(Material for this exercise)

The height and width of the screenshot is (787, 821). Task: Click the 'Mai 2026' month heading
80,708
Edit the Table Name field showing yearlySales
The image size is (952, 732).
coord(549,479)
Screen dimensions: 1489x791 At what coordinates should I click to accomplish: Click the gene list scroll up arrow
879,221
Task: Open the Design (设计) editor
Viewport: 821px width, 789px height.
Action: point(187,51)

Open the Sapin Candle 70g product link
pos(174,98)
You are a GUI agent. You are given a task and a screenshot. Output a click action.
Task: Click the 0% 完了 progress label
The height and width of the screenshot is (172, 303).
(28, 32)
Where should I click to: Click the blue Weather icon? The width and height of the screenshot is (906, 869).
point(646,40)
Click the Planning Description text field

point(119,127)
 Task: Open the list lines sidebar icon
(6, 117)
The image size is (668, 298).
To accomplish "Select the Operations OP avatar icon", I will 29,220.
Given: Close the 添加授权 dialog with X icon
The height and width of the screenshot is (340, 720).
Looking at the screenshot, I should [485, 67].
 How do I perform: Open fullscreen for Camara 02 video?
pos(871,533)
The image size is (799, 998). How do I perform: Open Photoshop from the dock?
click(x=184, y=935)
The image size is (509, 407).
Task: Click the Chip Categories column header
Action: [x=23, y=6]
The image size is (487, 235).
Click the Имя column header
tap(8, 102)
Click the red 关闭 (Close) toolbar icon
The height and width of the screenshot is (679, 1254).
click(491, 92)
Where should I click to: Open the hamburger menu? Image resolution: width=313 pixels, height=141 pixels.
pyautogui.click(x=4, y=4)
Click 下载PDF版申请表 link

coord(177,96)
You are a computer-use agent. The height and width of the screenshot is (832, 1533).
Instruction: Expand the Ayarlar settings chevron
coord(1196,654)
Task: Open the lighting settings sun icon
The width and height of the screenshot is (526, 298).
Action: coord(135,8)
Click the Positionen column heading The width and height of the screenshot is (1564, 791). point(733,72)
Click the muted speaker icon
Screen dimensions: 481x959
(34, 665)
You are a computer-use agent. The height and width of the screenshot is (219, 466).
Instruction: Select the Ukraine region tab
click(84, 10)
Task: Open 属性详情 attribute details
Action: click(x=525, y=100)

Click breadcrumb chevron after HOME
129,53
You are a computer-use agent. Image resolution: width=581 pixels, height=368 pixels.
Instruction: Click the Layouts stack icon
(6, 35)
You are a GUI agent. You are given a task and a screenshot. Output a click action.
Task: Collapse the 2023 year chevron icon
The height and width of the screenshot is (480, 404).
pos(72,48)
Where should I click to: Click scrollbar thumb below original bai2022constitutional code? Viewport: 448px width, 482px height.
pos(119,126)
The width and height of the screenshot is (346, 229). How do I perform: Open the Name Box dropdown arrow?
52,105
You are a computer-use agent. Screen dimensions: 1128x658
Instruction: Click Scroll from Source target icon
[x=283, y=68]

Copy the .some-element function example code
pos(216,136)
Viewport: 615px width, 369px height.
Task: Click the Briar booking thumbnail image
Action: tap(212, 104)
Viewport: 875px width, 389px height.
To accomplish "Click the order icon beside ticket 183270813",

(End Material for this exercise)

Task goal - At the line with "Instruction: Select the Ukraine region tab", start returning lines exactly, and stop after the final line of the listing.

Problem solution -
Instruction: Select the Ukraine region tab
click(84, 10)
Task: Open 属性详情 attribute details
Action: click(x=525, y=100)

Click breadcrumb chevron after HOME
129,53
You are a computer-use agent. Image resolution: width=581 pixels, height=368 pixels.
Instruction: Click the Layouts stack icon
(6, 35)
You are a GUI agent. You are given a task and a screenshot. Output a click action.
Task: Collapse the 2023 year chevron icon
The height and width of the screenshot is (480, 404).
pos(72,48)
Where should I click to: Click scrollbar thumb below original bai2022constitutional code? Viewport: 448px width, 482px height.
pos(119,126)
The width and height of the screenshot is (346, 229). How do I perform: Open the Name Box dropdown arrow?
52,105
You are a computer-use agent. Screen dimensions: 1128x658
Instruction: Click Scroll from Source target icon
[x=283, y=68]

Copy the .some-element function example code
pos(216,136)
Viewport: 615px width, 369px height.
Task: Click the Briar booking thumbnail image
Action: tap(212, 104)
Viewport: 875px width, 389px height.
To accomplish "Click the order icon beside ticket 183270813",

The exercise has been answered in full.